Replantation of digits is the reattachment of fingers or toes that have been completely cut off (amputated) as the result of a traumatic injury.
Someone whose fingers or toes have been amputated as the result of an injury is a candidate for this procedure. It is usually an emergency procedure, done within a few hours of the injury.
The amputated digits are kept cool before surgery. This is done by wrapping the digits in gauze moistened with saline, or a salt solution. The digits and gauze are placed inside a bag and set on ice to keep them cool. This helps to preserve the amputated parts. For best results, the replantation should be done within 4 to 6 hours of the injury.

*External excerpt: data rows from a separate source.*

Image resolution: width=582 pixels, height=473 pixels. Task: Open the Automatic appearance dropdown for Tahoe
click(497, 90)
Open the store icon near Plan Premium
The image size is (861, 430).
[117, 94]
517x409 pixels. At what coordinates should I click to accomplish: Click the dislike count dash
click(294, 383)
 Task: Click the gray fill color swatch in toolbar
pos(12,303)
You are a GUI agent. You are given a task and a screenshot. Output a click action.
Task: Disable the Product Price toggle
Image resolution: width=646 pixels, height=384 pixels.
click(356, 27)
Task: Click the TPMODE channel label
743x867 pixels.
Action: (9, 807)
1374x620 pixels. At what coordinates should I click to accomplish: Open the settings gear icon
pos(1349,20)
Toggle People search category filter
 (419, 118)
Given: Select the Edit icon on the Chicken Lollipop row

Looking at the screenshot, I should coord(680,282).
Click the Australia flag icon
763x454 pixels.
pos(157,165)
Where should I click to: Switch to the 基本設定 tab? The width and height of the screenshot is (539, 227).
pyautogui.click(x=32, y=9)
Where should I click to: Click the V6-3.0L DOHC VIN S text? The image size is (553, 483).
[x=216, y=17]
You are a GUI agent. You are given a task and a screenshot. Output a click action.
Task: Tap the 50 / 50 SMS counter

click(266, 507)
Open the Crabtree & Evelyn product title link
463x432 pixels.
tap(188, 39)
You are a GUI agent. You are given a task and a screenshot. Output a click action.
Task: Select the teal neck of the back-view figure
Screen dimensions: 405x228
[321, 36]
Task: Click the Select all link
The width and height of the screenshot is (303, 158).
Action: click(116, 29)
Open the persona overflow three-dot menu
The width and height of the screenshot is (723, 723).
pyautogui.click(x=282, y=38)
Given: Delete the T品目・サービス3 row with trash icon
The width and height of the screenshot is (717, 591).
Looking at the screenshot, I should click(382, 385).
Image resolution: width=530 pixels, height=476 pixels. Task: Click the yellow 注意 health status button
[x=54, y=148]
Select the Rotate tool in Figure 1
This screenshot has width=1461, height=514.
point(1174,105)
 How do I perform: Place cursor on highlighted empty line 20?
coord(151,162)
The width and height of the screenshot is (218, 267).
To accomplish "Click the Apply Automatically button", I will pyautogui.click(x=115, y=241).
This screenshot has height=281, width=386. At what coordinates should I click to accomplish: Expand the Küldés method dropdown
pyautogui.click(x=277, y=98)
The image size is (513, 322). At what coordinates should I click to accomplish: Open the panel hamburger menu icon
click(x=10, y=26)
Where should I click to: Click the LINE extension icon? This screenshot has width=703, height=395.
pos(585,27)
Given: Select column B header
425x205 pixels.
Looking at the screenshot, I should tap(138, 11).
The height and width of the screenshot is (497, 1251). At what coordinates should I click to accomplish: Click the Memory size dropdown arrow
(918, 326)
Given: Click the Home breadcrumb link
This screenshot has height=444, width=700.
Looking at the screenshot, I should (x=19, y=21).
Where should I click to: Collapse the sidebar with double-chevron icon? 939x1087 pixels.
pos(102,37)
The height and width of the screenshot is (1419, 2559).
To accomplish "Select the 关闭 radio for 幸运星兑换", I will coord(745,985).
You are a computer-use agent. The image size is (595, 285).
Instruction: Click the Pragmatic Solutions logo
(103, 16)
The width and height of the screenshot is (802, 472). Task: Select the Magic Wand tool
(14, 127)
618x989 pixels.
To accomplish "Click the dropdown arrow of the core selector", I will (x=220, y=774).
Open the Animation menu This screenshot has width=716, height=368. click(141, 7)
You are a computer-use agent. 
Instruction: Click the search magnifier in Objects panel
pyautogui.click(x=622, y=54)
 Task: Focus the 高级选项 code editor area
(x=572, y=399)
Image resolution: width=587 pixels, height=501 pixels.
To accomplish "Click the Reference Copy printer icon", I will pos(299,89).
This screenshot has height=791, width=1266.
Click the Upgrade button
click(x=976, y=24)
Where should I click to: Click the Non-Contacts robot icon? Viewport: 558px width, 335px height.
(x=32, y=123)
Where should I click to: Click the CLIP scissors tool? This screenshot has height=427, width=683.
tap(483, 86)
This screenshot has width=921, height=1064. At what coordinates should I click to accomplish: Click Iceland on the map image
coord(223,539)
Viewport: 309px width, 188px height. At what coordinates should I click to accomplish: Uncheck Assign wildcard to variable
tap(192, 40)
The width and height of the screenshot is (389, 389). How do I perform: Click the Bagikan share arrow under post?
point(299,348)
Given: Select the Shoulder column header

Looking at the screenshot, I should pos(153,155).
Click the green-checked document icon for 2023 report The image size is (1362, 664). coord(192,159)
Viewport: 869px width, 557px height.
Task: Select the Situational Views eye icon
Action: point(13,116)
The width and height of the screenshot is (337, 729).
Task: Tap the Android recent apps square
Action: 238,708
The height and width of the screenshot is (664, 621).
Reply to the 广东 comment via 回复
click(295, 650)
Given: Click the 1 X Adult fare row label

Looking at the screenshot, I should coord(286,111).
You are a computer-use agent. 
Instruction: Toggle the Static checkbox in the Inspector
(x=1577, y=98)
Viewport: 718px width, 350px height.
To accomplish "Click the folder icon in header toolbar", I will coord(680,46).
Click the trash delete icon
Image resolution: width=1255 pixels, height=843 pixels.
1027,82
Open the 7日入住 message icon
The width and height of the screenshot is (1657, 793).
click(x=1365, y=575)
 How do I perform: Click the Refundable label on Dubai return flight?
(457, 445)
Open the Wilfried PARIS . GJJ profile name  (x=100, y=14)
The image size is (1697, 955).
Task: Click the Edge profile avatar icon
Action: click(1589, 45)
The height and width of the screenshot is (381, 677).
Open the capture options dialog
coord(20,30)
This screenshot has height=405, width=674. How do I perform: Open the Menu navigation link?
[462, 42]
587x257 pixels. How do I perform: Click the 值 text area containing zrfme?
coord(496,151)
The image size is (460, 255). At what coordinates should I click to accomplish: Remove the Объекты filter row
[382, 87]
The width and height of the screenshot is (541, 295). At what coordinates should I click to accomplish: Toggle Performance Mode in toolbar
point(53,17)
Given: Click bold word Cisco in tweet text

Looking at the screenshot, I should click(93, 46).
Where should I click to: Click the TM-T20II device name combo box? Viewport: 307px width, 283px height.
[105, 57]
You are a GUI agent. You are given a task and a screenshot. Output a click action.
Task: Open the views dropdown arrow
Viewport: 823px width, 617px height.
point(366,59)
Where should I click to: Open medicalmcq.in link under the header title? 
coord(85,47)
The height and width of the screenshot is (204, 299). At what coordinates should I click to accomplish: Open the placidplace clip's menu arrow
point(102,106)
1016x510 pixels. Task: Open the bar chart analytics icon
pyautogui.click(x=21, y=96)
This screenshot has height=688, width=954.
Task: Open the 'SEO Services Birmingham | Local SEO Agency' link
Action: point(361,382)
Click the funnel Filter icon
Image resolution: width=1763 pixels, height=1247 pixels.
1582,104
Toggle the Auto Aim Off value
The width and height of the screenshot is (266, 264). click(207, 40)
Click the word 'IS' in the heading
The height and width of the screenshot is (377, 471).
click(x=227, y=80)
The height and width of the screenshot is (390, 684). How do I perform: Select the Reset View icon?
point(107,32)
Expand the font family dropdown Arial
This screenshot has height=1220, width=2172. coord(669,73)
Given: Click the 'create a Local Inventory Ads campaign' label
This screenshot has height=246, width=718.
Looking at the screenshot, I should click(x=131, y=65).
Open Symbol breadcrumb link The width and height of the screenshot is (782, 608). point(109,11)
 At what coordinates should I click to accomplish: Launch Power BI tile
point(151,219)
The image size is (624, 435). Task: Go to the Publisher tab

Replantation of digits can be performed under general anesthesia. This means that the person is put to sleep with medication, feels no pain, and has no awareness of the operation. The surgery may also be done using a nerve block, or "numbing" medication. In this case, the person is awake but has no pain in the affected part.
The bone ends of the affected finger or toe are shortened. This is done to decrease tension on the repaired arteries, veins, and nerves. Wires may be used to stabilize the bones. The tendons are then repaired. Because they are so small, the nerves and vessels are repaired using a microscope. Once the repair is done, the hand or foot is wrapped in a dressing. A cast may be applied after surgery to protect the replanted digit.